Da alcuni anni, ormai, Disney Italia ha instaurato una fruttuosa collaborazione con il gruppo RCS (nella fattispecie con “Corriere della Sera” e “Gazzetta dello Sport”) grazie ad una serie di allegati ai due quotidiani volti a riproporre al pubblico alcune parti specifiche dello sterminato corpus narrativo delle storie a fumetti Disney. La caratteristica apprezzabile di tali operazioni sta in una solida cura del prodotto, Pikappa chi sei? (prima parte) - 1_pk-300x299e nell’essere progettate come occasione per proporre al pubblico di appassionati delle collane di prestigio ad un costo tutto sommato contenuto.

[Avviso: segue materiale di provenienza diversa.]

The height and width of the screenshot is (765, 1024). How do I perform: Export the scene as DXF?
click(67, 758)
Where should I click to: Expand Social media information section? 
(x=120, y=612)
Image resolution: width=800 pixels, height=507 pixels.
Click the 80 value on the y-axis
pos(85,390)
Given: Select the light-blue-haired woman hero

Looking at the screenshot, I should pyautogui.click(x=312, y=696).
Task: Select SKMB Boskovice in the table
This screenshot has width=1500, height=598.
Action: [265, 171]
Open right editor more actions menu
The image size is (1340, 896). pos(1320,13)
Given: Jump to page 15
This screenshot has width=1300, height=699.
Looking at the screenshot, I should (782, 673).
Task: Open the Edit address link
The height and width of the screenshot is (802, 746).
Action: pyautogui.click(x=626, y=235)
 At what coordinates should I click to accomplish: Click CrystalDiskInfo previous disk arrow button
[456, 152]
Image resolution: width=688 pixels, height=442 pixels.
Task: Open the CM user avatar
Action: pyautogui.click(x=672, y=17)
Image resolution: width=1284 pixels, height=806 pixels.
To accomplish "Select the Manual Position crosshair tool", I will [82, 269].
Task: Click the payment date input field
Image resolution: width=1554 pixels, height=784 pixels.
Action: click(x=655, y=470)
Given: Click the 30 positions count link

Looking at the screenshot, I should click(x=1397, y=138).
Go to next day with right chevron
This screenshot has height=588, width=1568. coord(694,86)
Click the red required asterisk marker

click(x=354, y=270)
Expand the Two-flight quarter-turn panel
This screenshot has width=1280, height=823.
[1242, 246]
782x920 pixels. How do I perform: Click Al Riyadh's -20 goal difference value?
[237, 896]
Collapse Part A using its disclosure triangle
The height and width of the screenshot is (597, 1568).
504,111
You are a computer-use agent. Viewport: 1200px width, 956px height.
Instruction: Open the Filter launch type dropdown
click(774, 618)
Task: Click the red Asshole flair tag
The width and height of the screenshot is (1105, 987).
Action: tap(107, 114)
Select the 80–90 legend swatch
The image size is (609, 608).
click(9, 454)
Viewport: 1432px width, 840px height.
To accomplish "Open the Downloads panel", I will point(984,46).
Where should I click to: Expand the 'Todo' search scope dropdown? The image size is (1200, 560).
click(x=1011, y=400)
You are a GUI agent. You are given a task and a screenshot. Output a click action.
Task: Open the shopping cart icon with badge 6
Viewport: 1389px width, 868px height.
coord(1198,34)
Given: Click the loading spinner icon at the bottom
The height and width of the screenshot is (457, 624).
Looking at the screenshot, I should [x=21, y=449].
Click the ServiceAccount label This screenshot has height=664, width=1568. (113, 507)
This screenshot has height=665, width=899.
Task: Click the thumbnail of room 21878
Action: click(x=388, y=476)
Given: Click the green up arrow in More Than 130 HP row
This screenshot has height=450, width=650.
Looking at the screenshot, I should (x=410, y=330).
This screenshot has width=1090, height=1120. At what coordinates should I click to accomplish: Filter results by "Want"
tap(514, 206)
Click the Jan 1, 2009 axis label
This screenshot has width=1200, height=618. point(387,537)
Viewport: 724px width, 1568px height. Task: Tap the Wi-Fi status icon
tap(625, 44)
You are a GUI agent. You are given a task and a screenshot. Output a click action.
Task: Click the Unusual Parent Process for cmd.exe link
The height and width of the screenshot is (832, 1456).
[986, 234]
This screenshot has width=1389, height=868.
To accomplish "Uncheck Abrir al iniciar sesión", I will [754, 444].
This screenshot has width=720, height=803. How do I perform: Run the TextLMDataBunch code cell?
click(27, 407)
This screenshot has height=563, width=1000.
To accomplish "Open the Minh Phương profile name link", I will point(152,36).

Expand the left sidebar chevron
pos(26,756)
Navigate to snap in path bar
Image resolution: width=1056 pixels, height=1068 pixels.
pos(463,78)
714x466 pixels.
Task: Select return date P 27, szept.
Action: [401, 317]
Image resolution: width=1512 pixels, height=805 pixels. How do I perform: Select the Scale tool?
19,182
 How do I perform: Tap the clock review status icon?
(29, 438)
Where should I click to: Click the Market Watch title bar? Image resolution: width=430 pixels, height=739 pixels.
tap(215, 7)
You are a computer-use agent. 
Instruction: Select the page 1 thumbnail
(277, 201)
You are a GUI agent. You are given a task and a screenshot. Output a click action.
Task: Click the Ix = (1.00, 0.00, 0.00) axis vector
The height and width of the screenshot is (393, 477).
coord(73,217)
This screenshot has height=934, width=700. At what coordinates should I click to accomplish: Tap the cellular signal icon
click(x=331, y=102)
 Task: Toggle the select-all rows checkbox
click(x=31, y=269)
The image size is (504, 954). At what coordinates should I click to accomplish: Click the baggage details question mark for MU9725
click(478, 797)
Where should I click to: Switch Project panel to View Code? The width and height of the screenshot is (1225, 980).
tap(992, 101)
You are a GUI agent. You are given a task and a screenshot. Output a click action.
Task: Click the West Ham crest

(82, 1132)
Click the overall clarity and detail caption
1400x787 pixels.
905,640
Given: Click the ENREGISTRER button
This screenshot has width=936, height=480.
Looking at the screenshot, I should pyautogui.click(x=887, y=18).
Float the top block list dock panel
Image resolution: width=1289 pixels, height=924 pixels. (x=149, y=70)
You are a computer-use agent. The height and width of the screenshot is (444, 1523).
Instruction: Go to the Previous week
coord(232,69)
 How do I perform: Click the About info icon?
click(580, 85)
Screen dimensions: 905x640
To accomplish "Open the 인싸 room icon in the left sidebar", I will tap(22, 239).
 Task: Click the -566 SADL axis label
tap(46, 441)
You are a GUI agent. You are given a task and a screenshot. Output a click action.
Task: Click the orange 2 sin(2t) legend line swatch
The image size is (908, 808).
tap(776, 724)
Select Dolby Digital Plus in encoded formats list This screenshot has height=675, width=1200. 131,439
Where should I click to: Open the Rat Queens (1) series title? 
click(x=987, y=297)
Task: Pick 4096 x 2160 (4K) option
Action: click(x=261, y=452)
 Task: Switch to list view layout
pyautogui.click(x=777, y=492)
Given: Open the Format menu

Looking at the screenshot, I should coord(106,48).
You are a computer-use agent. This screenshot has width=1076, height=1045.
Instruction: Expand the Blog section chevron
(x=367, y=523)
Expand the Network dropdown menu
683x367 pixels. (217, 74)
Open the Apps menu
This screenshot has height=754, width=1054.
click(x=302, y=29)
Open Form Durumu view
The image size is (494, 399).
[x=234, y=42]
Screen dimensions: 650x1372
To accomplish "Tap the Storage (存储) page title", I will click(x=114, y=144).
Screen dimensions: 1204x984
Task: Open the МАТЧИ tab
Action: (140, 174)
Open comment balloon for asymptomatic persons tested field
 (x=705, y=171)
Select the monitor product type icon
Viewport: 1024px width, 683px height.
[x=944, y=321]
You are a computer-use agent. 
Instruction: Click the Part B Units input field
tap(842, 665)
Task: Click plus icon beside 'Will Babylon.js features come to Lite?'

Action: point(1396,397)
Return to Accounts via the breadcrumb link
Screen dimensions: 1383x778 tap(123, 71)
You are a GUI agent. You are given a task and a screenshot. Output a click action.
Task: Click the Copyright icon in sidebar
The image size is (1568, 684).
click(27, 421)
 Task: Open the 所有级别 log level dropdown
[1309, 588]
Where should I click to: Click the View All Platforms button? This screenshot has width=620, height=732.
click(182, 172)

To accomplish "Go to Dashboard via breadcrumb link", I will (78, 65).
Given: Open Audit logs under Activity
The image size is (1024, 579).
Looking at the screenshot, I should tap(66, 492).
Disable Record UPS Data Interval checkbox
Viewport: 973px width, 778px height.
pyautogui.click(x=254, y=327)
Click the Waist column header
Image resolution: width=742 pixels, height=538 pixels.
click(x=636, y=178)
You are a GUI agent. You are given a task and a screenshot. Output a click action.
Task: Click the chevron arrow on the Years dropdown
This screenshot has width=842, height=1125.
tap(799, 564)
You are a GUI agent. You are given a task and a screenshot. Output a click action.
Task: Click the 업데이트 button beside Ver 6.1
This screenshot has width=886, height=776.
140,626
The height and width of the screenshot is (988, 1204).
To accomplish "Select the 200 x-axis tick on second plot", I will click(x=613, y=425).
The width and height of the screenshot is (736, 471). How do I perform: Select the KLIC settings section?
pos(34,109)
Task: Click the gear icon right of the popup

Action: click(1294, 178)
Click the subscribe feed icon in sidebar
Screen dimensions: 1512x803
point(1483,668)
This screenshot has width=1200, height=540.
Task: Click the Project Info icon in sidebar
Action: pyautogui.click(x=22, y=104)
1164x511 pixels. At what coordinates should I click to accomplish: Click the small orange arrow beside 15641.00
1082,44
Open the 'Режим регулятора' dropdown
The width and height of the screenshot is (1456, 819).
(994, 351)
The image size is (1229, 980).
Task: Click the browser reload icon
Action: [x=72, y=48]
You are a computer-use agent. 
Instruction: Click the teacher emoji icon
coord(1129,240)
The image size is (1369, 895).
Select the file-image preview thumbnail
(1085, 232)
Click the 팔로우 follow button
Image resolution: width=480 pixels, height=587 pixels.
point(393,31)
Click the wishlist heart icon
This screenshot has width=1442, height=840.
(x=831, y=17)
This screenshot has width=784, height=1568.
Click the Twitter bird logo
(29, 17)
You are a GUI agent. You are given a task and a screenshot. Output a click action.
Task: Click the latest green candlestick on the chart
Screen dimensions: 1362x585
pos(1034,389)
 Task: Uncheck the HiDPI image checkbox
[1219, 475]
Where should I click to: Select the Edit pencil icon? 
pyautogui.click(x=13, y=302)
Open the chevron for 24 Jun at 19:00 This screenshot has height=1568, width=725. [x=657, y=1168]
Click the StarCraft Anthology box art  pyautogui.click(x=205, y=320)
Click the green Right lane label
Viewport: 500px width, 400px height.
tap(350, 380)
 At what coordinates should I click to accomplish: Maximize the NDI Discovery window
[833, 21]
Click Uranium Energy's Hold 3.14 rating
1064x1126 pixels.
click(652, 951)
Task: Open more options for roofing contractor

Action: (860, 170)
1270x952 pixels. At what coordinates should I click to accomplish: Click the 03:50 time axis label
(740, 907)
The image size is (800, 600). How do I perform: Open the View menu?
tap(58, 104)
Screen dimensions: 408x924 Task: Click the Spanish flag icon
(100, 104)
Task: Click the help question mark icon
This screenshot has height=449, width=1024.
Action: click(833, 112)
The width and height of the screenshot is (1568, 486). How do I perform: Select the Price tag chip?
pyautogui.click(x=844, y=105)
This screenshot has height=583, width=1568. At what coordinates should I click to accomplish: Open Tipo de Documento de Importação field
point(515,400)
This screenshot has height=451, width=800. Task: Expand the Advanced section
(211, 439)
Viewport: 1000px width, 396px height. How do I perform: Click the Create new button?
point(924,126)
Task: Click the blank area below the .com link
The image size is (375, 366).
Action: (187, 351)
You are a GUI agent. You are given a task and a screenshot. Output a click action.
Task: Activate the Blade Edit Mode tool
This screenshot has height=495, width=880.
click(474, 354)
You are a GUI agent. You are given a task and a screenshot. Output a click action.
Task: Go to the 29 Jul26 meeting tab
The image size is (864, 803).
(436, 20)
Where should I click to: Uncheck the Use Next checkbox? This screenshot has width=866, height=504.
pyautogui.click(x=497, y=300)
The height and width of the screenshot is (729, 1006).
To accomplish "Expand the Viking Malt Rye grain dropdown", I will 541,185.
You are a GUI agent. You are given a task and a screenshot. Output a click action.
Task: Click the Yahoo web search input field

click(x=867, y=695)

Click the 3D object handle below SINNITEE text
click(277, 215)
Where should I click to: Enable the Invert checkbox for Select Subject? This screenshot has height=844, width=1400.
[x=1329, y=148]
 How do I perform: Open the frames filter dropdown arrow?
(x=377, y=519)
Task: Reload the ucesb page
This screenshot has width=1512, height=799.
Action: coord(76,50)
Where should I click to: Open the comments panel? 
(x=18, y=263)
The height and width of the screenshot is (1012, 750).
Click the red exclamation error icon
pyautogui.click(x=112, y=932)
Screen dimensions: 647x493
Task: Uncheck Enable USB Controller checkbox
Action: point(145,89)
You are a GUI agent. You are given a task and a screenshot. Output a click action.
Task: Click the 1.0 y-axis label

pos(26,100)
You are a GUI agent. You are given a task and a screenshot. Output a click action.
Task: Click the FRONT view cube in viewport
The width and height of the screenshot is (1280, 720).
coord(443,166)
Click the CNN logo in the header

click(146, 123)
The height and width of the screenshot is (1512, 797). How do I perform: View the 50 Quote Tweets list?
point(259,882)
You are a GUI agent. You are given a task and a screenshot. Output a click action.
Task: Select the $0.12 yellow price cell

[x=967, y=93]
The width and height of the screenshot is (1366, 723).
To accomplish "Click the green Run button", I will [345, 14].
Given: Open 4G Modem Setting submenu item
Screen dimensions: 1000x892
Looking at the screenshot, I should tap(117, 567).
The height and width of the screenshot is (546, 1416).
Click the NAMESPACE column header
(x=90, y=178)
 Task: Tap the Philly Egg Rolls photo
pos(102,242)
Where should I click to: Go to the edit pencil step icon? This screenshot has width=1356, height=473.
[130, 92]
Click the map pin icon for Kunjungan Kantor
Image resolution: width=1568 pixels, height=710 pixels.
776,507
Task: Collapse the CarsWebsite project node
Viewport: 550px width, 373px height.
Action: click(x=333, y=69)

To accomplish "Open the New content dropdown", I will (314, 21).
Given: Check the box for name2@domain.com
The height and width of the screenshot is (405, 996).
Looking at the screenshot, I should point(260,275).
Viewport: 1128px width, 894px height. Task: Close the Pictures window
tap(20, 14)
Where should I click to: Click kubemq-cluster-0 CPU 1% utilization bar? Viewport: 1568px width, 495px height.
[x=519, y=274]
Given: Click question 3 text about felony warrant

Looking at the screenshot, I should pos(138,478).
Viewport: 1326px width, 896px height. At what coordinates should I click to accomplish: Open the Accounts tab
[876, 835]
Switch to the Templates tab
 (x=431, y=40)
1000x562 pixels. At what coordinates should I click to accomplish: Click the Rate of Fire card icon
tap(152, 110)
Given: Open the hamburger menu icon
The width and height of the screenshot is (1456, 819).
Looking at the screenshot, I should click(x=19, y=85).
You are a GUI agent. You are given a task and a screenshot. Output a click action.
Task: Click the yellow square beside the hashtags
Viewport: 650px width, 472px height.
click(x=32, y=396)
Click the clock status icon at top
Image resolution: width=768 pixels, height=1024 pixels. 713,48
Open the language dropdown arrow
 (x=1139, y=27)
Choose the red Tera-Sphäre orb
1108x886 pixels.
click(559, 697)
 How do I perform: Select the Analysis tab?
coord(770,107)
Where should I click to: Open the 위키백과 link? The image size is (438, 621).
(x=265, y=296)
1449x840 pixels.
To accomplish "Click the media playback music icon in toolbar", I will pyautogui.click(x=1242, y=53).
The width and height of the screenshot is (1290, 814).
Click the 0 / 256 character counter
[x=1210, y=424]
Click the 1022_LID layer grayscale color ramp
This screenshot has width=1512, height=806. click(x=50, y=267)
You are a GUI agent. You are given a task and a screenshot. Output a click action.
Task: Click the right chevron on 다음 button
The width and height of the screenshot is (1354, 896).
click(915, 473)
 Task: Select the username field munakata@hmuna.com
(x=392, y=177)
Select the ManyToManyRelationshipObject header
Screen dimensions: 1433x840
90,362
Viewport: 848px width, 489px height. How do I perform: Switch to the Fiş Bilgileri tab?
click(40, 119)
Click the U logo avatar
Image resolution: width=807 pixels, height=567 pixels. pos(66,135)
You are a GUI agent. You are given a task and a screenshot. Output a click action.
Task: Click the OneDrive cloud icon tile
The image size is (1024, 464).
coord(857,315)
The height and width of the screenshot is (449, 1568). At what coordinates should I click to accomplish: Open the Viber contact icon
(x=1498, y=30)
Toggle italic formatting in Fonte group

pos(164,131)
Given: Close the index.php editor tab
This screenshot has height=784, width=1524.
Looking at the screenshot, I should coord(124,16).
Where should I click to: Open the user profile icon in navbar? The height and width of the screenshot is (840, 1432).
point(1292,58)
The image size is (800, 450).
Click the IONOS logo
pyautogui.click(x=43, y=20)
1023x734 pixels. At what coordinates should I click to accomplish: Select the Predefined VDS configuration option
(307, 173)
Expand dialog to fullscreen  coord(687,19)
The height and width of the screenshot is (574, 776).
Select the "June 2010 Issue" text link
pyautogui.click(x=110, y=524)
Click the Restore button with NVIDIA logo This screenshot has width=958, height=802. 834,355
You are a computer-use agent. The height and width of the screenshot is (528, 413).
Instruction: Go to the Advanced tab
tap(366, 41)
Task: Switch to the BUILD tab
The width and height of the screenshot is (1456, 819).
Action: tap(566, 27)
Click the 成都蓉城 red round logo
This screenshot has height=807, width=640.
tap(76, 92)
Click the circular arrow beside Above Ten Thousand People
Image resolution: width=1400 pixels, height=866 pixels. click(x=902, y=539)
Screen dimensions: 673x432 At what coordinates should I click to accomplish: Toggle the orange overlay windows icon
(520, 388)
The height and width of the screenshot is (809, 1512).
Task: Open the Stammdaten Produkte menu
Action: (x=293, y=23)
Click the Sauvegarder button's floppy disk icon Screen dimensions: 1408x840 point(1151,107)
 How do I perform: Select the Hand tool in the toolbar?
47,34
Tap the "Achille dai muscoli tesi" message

Dopo che negli scorsi anni La Grande Dinastia dei Paperi aveva riproposto l’opera omnia di Carl Barks e Gli Anni d’Oro di Topolino era stata l’occasione per pubblicare in modo ordinato tutte le storie disegnate da Floyd Gottfredson, erano alte le aspettative per quello che sarebbe stato proposto nel corso di questo 2012.

Grande fu la sorpresa quando si apprese che protagonista della nuova collana non sarebbe stata una nuova cronologica di un autore specifico, bensì la saga di PK, ovvero le tre serie di spillati con protagonista una versione moderna e accattivante di Paperinik, destinata a fare epoca. Per cercare di capire la sua importanza, occorre ricostruire la percezione di novità dirompente che la serie suscitò nei lettori sin dalla sua comparsa nel marzo 1996, a partire dal dato, all’apparenza banale e invece decisivo, del  formato editoriale adottato.

Il mantello fa il Papero

La scelta della Disney di vestire la nuova serie con l’abito “americanofilo” del comic book  fin dagli sperimentali esordi nella seconda metà degli Anni Novanta è servita, prima di tutto, a marcare la novità del prodotto. Consideriamo per esempio l’impatto spiazzante che la veste dei nuovi albi provocava nelle compassate edicole nostrane, abituate a gestire la collocazione sugli scaffali dei prodotti fumettistici per formati ancor prima che per generi, separando le pubblicazioni pocket  Disney dai “quaderni bonelliani” così come dai “giornaletti degli Uomini Ragno”. Pikappa rispondeva a tutto questo con una stranezza dietro l’altra. Era “Paperino”, ma lontano dalla mondadoriana classicità del pocket tascabile, con quella sua taglia di stampa smilza e longilinea, con quelle copertine lucide dai colori forti e cupi.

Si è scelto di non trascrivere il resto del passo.